The original text of the meditation written by the two women talks about death, loss of values, anger, resignation, and reconciliation despite the bombings.
Shevchuk said the text, which was approved by the Vatican, was “incoherent but an offensive, especially in the context of the expected second, and bloodiest, attack by Russian forces on our cities and villages.”
Ukraine’s ambassador to the Vatican, Andrey Yurash, also expressed his dissatisfaction.
On Friday night, the original 200-word text was replaced by two sentences: “In the face of death, silence is the most eloquent word. Let us all pause in silent prayer and pray each one in their hearts for peace in the world.”
Then a crowd of several thousand people fell silent for about as long as it would have taken to read the original, longer meditation.
Francis sat and watched the procession sitting on a white chair.
In his last prayer, he asked God to allow “enemies to shake hands so that they may taste mutual forgiveness, and to take away the hand of a brother which he has raised against a brother, so that concord may spring from where there is now hatred.”
Since the start of the war, Francis has explicitly mentioned Russia only in prayer, such as a special global event for peace on March 25. But he made clear his opposition to Russia’s actions, using words of conquest, aggression and atrocities.

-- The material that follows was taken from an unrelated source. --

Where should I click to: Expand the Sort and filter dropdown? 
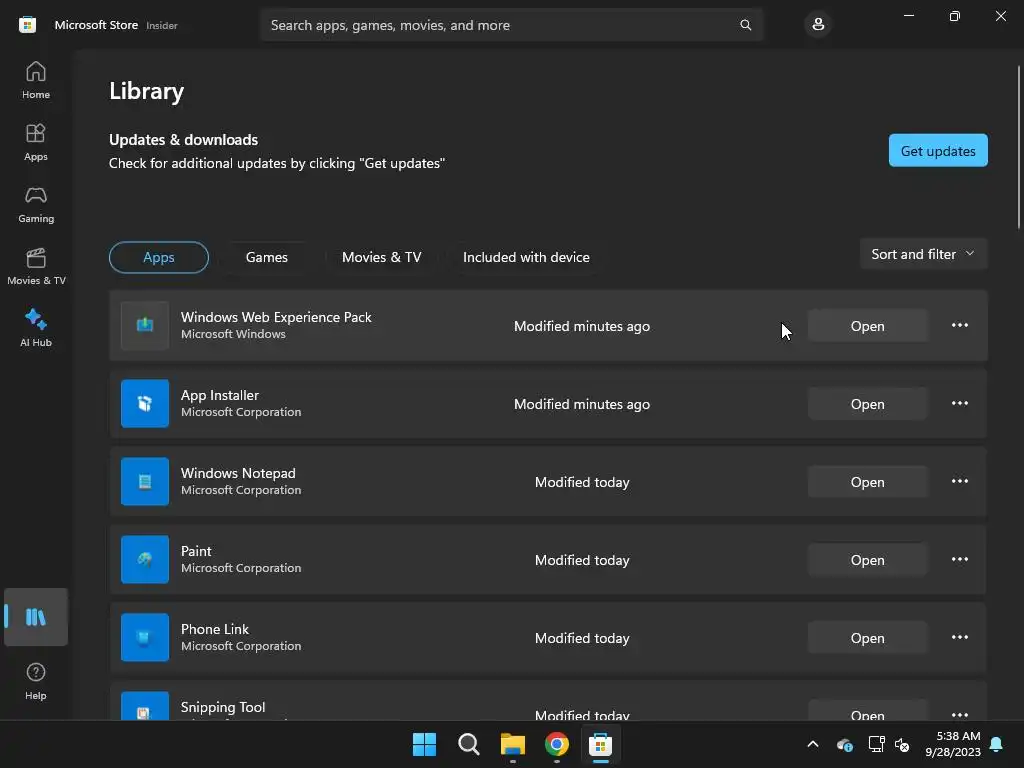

Moscow describes these measures in Ukraine as a “special military operation” aimed not at the occupation of territory but at the disarmament and “disarmament” of the country. Francis tacitly rejected this definition.
The war in Ukraine is expected to continue to cast a shadow over the Pope’s remaining activities in Holy Week.
On Saturday evening, Francis will lead Easter Mass in the cathedral.
On Easter Sunday, the most important day in the Christian liturgical calendar, he will say mass in St Peter’s Square and then deliver his message and blessing twice a year “Urbi et Orbi” (to the city and the world).